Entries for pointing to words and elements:
━━━━━━━━

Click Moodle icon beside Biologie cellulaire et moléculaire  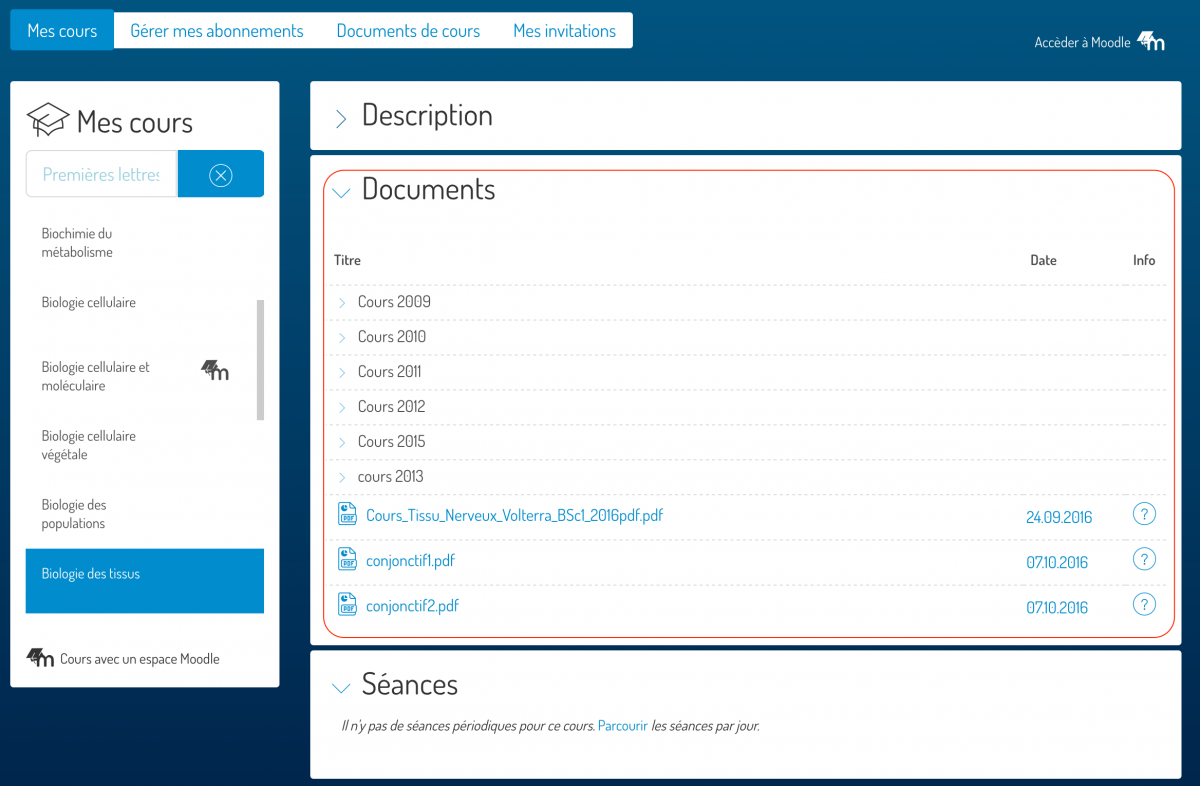coord(215,371)
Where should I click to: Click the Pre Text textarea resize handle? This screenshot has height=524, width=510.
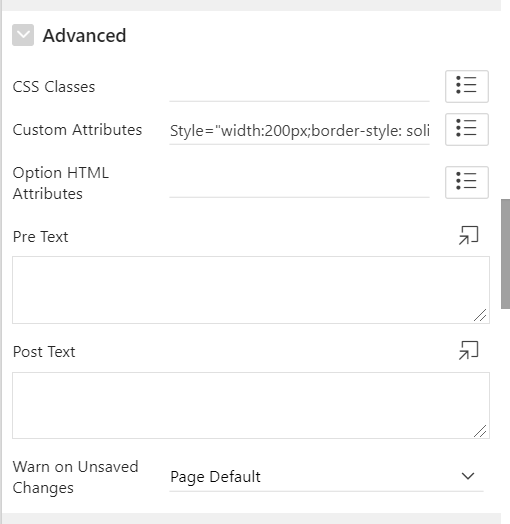pos(480,315)
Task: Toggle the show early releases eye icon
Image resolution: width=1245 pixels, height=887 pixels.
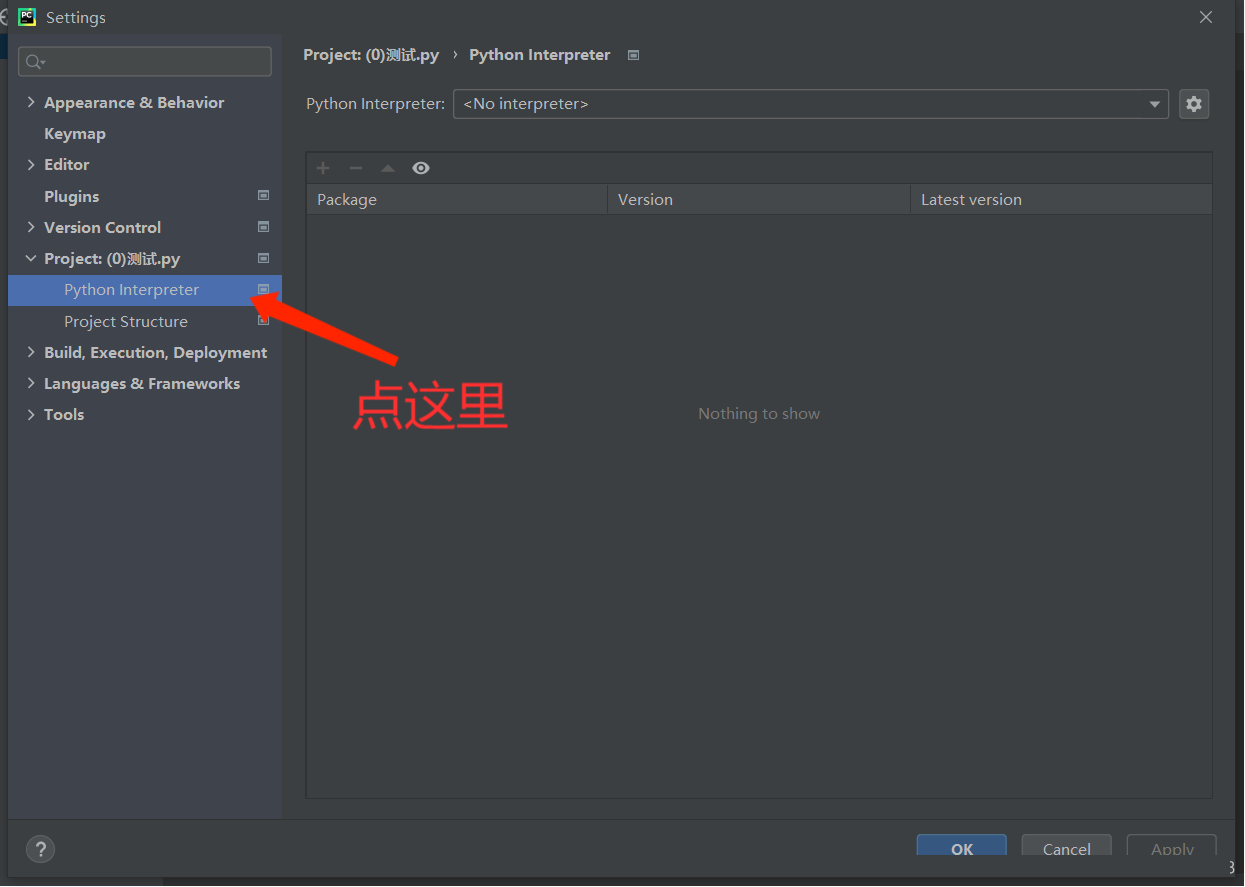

━━━━━━━━

▶ [Objective] Find each line in the data above that contains the string "width", and copy those lines out in full.

▶ [Exercise output]
Where should I click to: Click the Pre Text textarea resize handle? This screenshot has height=524, width=510.
Image resolution: width=1245 pixels, height=887 pixels.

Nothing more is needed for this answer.